A roundtable with the artist Manu Luksch, the computer scientist Arthur Flexer and the author Thomas Raab also explores these effects, focusing on current art production in the context of AI from different perspectives. How can generative processes be used for artistic purposes in general without prematurely throwing all criteria of creativity overboard? Are established cultural techniques such as sampling, appropriation and remixing undergoing a fundamental revision here? And what possibly stereotypical aesthetics does artistic work with AI promote?
In the conversation with AI artist Beth Frey included here, what becomes evident is that “generic” art – as opposed to genuinely “generative” art that profoundly transforms what has gone before – is gaining the upper hand. In his essay, Clemens Apprich explains the extent to which this can be traced back to the theoretical thinking model underlying much of today’s AI. According to Apprich, the implementation of the so-called “connectionist” approach in neural networks has led to a prioritization of inductive methods (as opposed to other logical methodologies). This can also be seen in the artistic results in question, which sometimes lack central creative features, such as the role of intuition or methodologies directed against their intended usage. The latter is also emphasized by Louis Chude-Sokei, who recalls the history of “dysfunctional” uses of autonomous systems, especially in African-American culture, which often led to surprising, sometimes historically groundbreaking results.
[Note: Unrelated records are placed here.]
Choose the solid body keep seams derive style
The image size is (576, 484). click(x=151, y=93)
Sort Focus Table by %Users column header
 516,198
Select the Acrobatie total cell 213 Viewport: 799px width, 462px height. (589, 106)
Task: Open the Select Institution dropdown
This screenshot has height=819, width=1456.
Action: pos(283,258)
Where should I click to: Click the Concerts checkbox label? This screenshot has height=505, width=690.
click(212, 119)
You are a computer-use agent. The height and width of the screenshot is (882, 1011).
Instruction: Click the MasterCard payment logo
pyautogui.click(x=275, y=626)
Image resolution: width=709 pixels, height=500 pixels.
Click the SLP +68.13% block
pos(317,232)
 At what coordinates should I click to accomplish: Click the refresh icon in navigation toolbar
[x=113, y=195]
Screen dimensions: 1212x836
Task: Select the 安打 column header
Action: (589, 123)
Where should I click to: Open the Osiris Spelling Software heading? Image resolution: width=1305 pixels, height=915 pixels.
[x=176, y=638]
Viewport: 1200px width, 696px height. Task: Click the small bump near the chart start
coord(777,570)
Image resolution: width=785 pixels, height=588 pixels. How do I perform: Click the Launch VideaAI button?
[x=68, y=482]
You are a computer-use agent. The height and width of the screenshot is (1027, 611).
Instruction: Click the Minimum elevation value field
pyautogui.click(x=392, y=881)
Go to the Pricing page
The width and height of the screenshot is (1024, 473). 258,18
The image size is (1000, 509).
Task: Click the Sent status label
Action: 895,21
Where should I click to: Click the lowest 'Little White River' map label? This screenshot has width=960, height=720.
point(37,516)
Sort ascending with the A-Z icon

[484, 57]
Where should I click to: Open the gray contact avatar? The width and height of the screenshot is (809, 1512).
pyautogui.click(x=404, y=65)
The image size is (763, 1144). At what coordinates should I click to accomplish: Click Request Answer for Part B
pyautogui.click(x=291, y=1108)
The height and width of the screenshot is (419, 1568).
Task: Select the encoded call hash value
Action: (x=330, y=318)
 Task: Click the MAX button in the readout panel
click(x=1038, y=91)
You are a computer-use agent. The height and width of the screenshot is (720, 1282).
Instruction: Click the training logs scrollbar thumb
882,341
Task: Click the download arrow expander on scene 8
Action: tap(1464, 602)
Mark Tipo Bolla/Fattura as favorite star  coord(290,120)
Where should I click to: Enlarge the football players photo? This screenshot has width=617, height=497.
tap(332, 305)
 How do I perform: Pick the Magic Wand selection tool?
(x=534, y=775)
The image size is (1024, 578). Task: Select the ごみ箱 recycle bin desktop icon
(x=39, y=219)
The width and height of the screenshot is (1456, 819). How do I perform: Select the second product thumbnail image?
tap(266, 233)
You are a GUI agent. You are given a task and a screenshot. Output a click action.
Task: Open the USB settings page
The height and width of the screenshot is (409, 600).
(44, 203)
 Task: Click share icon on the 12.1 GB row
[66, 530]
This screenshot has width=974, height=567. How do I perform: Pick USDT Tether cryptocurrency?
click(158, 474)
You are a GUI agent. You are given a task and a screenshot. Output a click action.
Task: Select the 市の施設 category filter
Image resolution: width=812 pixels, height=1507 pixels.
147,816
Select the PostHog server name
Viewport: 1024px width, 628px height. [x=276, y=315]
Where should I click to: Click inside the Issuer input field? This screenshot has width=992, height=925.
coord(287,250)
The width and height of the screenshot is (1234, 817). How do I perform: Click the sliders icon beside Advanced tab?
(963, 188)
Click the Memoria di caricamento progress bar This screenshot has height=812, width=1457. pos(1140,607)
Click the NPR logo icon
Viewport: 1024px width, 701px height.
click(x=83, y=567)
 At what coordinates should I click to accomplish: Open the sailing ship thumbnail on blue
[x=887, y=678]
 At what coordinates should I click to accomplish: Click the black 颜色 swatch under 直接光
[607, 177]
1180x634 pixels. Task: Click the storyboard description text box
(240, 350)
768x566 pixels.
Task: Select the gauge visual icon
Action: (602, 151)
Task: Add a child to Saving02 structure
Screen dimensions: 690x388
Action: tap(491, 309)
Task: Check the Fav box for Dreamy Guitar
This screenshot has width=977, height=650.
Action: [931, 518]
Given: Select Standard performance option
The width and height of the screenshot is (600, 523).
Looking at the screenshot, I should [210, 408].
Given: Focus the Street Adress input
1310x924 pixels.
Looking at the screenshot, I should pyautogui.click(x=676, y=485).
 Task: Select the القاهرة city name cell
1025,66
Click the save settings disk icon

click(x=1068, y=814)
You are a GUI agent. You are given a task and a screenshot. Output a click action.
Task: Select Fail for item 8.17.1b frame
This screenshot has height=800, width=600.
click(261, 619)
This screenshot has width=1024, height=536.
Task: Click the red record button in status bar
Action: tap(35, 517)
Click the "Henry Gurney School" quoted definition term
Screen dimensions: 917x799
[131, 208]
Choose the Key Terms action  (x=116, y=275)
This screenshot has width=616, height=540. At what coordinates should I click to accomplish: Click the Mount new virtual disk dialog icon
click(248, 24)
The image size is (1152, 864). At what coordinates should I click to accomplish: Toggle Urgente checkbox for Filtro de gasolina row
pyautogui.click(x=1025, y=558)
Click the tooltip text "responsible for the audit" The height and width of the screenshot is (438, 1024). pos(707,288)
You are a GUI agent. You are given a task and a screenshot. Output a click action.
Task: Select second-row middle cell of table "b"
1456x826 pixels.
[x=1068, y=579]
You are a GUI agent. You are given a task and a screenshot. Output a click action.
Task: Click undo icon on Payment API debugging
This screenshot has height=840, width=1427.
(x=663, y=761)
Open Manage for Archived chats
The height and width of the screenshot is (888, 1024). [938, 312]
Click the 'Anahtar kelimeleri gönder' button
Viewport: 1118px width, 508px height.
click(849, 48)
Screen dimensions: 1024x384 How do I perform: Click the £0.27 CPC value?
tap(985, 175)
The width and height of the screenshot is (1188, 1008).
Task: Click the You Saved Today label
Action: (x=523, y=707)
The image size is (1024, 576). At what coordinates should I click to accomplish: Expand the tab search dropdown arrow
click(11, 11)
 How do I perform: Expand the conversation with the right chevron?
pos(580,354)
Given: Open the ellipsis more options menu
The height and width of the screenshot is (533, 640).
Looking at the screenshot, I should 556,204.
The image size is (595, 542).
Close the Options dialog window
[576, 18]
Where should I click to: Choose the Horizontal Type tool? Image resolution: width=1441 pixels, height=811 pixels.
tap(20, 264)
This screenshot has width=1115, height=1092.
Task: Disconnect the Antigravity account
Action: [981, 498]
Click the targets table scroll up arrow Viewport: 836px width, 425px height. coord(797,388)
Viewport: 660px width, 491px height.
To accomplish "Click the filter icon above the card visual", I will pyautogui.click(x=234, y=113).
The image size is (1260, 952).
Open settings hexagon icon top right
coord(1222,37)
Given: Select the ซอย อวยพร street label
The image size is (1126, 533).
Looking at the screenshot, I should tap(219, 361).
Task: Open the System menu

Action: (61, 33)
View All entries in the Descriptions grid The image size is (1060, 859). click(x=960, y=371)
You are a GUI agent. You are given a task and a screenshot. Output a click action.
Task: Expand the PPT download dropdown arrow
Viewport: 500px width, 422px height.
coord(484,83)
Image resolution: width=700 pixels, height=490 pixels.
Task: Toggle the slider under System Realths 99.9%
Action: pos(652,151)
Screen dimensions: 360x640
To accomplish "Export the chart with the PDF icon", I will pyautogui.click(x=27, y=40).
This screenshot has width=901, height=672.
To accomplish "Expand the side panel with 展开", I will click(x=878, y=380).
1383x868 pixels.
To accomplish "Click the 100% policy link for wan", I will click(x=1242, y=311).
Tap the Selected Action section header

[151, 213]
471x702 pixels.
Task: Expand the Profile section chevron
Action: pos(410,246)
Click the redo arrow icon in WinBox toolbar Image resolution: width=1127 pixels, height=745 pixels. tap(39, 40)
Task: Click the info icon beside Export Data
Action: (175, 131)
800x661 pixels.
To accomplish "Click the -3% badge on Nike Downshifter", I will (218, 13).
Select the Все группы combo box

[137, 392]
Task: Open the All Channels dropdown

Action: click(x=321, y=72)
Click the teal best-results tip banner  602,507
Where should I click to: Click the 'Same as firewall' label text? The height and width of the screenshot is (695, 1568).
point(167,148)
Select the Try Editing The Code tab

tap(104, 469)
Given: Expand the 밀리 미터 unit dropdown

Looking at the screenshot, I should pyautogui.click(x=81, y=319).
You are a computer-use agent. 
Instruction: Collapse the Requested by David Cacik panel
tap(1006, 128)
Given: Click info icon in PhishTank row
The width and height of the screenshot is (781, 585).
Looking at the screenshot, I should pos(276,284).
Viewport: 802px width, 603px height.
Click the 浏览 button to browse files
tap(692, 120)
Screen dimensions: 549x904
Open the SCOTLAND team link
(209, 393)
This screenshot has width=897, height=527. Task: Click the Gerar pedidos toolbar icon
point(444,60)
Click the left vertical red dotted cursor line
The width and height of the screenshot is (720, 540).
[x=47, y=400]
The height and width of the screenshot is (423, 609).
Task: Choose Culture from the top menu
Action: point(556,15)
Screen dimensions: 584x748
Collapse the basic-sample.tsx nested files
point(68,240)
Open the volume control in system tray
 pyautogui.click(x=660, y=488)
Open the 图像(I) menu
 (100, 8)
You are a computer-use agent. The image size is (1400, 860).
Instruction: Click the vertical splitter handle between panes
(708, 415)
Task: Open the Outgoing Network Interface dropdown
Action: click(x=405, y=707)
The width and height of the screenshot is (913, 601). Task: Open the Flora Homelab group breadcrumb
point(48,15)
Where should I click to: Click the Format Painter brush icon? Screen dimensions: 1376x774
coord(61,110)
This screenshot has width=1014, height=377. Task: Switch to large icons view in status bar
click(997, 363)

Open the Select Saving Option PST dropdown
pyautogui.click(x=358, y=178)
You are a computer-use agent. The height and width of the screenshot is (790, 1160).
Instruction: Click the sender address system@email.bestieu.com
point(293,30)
Questions of power and violence, whether spoken or unspoken, are always inscribed in the breakthrough of new technologies. In their interview, Yannick Fritz and Meredith Whittacker, President of the Signal Foundation, focus on the concentration of power in the hands of the big tech companies as an effect of the expansion of AI. As Whittacker states, what is increasingly being overlooked is, among other things, the concrete working conditions that thousands and thousands of people working in the AI sector are subject to. In contrast to this, it is important to keep in mind the extent to which the history of computer science is intricated with the continuous expansion of economic, social and political power technologies. To this, Anthony Downey adds the equally relevant military aspect. According to his essay, this can be paradigmatically traced in the development of algorithmic systems of machine vision which has been closely associated with (neo-)colonial endeavors.
From all of this, it should become clear what major transformations have already been triggered by the spread of AI. “ArtGPT” attempts to make these transformations comprehensible starting from the field of art and progressing through various interdisciplinary realm, without giving singular (e.g. social, economic, etc.) weightings sole primacy in the process.